The column goes on and on in this way, and I'm not going to try to dissect the whole thing…but trust me, the rest is just as wrong-headed as the start. I've got to include the conclusion, though, for sheer amazing dumb-assery.
Bob: That's a start. The scientific community has gone out of its way to depict intelligent design as a religious view. Most people have no idea that serious scientists believe there is a strong case for intelligent design. These scientists have been denied a forum, and a series of public debates would be educational and give the intelligent design researchers a chance to tell their side.
Intelligent Design is a religious view. It sure doesn't have any scientific support, and there is no evidence to give people a reason to believe any of it.

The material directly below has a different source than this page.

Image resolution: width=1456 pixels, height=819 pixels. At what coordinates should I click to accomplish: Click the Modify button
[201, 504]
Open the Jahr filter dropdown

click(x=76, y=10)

The claim that there are serious scientists believing in creationism is irrelevant; there are very few of them, they are rarely in a relevant field, and they do not have the evidence to convince other scientists. Nor are there any honest "intelligent design researchers" to debate—nobody is doing research on intelligent design!
I'd like to know why it is that conservative wingnuts seem to like to do these duets with ineffectual lightweights that they label "liberal". Their audiences would have to consist solely of clueless lackwits to fall for the claim that faint-hearted suckups like Beckelis are at all representative of liberal thought…oh. I guess maybe I do understand, after all.
If only their fans knew how profoundly they were being insulted by their heroes…
Name corrected; it seems to be a typo at USA Today that is propagated through every one of the Beckel/Thomas columns. Bob Beckel seems to be a Fox News drone of some sort.


It's Bob Beckel, not Bob Beckelis. If you don't recongnize his face, you are to be commended for being less of a television news junkie than those of us who do.